It’s no secret that in our current world, when we are all so connected in one way, we’re deeply disconnected in the ways that really matter.
Living a meaningful life, leading meaningful work… it all comes down to connection. Being intentional about how we cultivate love, generosity, and humanity in ourselves and those in our sphere of influence is always worthy of our energy and attention.
📥 Download the quote graphic to use in your next staff email or meeting.
🤓 A Dose of Learning
There are books that inform you. And then there are books that change the way you see things.
The Art of Gathering: How We Meet and Why It Matters by Priya Parker is the second kind.
I first read it when I was a principal, and I haven’t led a meeting, planned an event, or sent an invitation the same way since. When I share it with others, I always say the same thing: this book will change the way you gather people, at work and in life.
This week, I was listening to Priya on the Mel Robbins podcast and was reminded all over again why her work matters so much. So I wanted to share it with you.

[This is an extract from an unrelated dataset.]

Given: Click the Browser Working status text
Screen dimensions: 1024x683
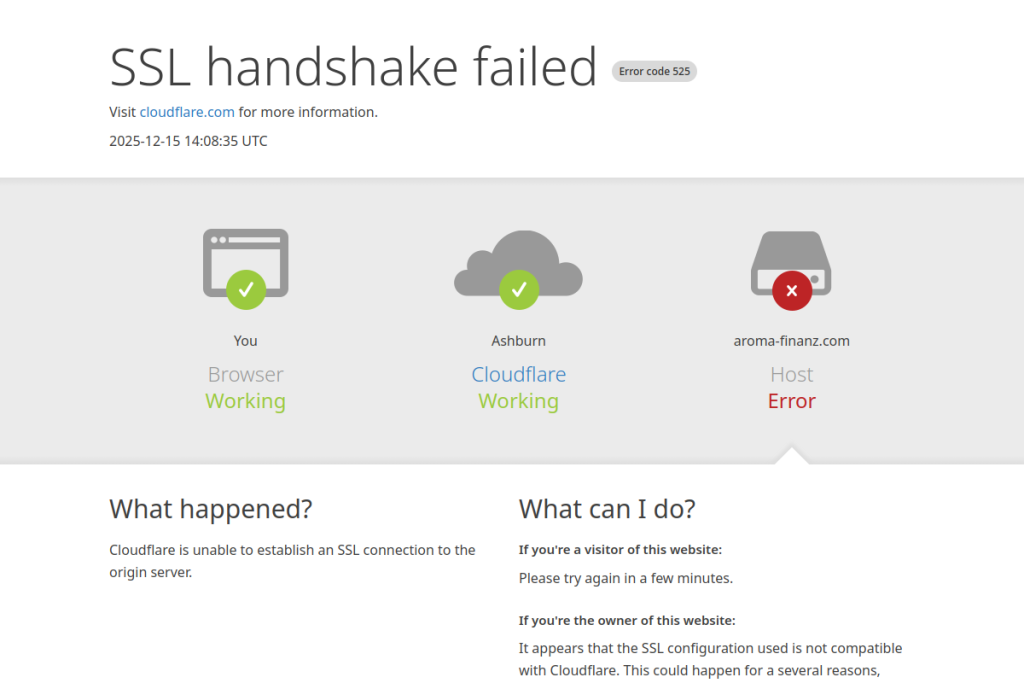Looking at the screenshot, I should point(245,401).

We Leave Too Much to Chance
Here’s the truth most of us don’t want to admit: we put enormous effort into the logistics of gathering like the venue, the food, the agenda, the calendar invite, and almost no effort into the thing that actually makes a gathering meaningful.

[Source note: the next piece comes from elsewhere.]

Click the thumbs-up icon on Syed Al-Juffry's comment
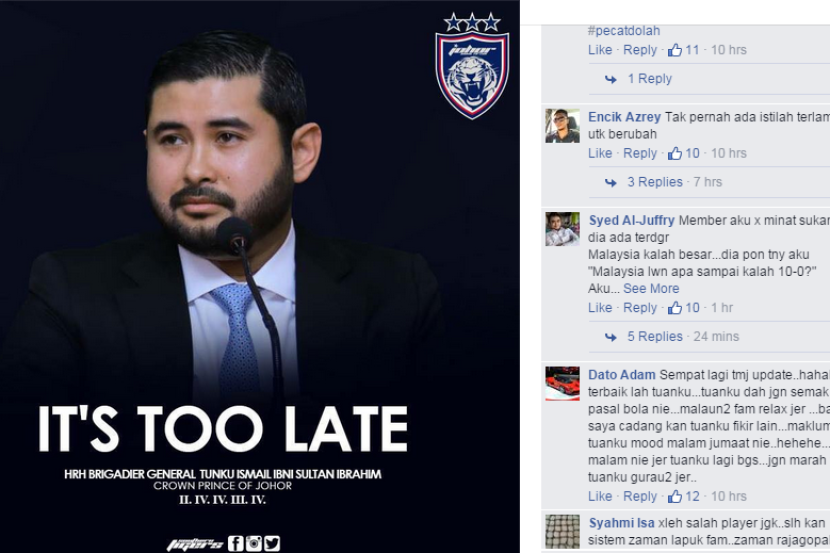The width and height of the screenshot is (830, 553). [674, 307]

The people. The connection. The purpose.
Priya says it simply: the biggest mistake we make when we gather is skipping the purpose. We default to the same old formats, the same small talk, the same routines… and then we’re surprised when people leave feeling disconnected and uninspired.
Purpose Changes Everything
According to Priya, a meaningful gathering starts with one question: What is the need here?
Not the agenda. Not the logistics. The need.
And a strong purpose has three qualities:
- Specific. Meaning lives in specificity. The more particular your reason for gathering, the more powerful the experience. A vague purpose produces a vague gathering. A specific one creates something people remember.
- Unique. What makes this gathering different from every other one? What does this specific moment… this team, this season, this transition… actually need? The same people gathered for different reasons at different moments in life need something entirely different from each other.
- Disputable. A good purpose creates boundaries. Not every gathering is for everyone, and that’s okay. When you’re clear about what a gathering is for, you’re also clear about what it isn’t… and that clarity is what allows something meaningful to happen inside it.
It Starts Before Anyone Walks in the Room
Here’s what I’ve come to believe after years of applying Priya’s thinking: gathering with intention doesn’t start when people arrive. It starts with the invitation.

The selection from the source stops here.